Halloween – with its links to the supernatural – represents an eeriesistible chance to explore the opportunities AR can bring to hospitality businesses. Below, sink your fangs into some practical examples of what that might look like across various hospitality sectors.
INTERACTIVE HOTEL ENVIRONMENTS
AR can let guests explore new dimensions to their hotel rooms, a particularly valuable feature as outdoor movement continues to be restricted by lockdown measures. At Halloween, who knows what might be lurk- ing under the bed or behind the wardrobe – possibly an ancient Egyptian mummy or a ghoulish spectre.With AR, guests view their room through their smartphones and find out.
Launching a new product without being able to hold a physical launch event is a challenge. One alternative way to engage customers is to create interactive games which draw attention to the product.
Eerie AR experiences like this ‘The Thing’ hand – released along side the 2019 ‘The Addams Family’DVD- can be really powerful when promoting new products.With Halloween, the possibilities for spooky Halloween-themed games – maybe involving carving pumpkins or collecting sweets – are truly endless.
With COVID-19 restrictions making physical menus a thing of the past, many restaurants are turning to augmented menus instead.These are an interactive way for customers to explore menu items from the phone, enabling them to find out ingredients and calorie information without the need for excessive contact with a waiter.

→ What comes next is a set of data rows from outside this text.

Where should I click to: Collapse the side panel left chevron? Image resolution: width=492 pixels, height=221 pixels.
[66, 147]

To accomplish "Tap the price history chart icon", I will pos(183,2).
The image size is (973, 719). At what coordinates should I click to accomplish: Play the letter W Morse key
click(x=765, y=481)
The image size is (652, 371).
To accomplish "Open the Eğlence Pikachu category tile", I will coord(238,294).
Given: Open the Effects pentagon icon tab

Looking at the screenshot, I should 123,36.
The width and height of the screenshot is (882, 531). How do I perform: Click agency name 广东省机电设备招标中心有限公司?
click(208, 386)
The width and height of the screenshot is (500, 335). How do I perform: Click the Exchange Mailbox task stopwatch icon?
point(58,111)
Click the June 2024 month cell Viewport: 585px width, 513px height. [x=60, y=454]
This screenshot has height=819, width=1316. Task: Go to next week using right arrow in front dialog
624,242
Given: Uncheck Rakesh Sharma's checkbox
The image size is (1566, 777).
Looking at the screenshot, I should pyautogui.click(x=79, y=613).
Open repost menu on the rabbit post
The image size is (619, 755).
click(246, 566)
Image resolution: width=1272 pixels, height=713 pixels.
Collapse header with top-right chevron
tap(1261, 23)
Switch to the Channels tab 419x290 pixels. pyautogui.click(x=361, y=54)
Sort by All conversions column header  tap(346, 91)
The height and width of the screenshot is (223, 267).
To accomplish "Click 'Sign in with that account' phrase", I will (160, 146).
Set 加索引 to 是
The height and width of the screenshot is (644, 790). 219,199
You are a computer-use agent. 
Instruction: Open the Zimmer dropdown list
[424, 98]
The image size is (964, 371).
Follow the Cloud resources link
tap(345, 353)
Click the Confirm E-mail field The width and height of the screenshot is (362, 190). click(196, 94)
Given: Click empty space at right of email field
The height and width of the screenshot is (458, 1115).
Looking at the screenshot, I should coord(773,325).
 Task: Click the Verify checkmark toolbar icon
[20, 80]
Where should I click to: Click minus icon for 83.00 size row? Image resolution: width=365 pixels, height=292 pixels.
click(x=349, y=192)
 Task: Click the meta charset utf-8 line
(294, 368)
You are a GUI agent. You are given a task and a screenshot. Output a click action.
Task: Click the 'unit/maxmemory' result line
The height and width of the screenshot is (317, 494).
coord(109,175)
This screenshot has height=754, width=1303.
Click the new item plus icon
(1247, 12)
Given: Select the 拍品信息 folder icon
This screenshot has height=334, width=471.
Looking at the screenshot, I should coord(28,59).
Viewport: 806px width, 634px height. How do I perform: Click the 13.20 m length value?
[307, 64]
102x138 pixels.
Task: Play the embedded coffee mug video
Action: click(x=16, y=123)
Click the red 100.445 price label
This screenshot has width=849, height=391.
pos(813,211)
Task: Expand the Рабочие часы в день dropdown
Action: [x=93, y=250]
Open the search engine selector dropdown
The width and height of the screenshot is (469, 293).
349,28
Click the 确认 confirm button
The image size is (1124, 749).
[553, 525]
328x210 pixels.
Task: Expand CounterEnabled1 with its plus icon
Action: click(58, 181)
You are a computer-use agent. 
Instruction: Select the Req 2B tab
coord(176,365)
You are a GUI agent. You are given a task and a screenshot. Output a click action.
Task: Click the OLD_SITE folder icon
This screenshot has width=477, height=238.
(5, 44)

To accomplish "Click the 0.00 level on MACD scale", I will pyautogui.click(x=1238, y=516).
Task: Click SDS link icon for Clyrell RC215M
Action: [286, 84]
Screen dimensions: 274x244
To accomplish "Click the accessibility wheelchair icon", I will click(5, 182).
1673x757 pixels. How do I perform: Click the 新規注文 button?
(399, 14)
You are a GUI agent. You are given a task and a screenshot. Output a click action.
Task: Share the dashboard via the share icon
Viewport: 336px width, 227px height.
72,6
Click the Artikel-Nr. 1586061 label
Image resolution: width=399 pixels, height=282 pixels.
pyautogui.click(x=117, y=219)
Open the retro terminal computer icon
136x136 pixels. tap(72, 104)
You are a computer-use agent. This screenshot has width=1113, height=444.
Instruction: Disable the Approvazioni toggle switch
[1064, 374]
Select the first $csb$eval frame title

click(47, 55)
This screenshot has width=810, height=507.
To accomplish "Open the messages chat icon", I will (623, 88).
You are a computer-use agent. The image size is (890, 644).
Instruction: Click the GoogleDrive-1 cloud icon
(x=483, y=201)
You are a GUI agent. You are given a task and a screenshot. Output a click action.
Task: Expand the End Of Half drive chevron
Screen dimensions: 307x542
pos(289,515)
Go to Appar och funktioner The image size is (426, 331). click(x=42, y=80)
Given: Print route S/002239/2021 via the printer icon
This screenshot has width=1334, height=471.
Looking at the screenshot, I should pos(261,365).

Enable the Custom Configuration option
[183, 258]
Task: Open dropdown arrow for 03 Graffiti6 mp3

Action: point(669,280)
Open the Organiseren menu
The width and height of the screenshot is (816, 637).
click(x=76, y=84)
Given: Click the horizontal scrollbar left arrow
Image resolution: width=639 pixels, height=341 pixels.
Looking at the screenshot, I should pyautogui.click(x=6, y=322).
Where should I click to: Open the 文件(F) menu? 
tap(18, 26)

As well as enhancing COVID-security, the integration of augmented menus into a mobile ordering app is a great way for restaurants to stand out from the competition at Halloween. Children love content which is interactive – menus with witches flying across or spiders crawling down the side are an ideal way to make the process of ordering food more fun.
Interactive maps – where guests can point their smartphones at a map to access information about retailers or restaurants with special Halloween promotions – are another great way for hoteliers to integrate AR into their product.
As well as maps, hotel rooms could be equipped with AR-based guides, which could inform guests of Halloween-themed activities or points of interest in the local area.
Finally, one really effective way AR can be used to educate customers about products is through the use of portals – like this Jack Daniels campaign which transported users to its Lynchburg factory to learn about the manufacturing process behind the whiskey.
Portals can instil a real sense of brand loyalty as customers find out more about your product. Halloween presents an opportune moment to get creative with portals – with travel still restricted, customers need alternative, spookier ways to discover background information about companies – perhaps they could be taken back in time to witness a company’s origin story unfold firsthand.
However AR is integrated, the technology can really set businesses apart from their competitors. Customers – particularly those who are younger and more tech-savvy – are increasingly aware of the power of AR to improve experiences by enhancing their physical surroundings. Halloween – where everything is not as it seems – represents a great chance to (trick or) treat your customers to the future of hospitality.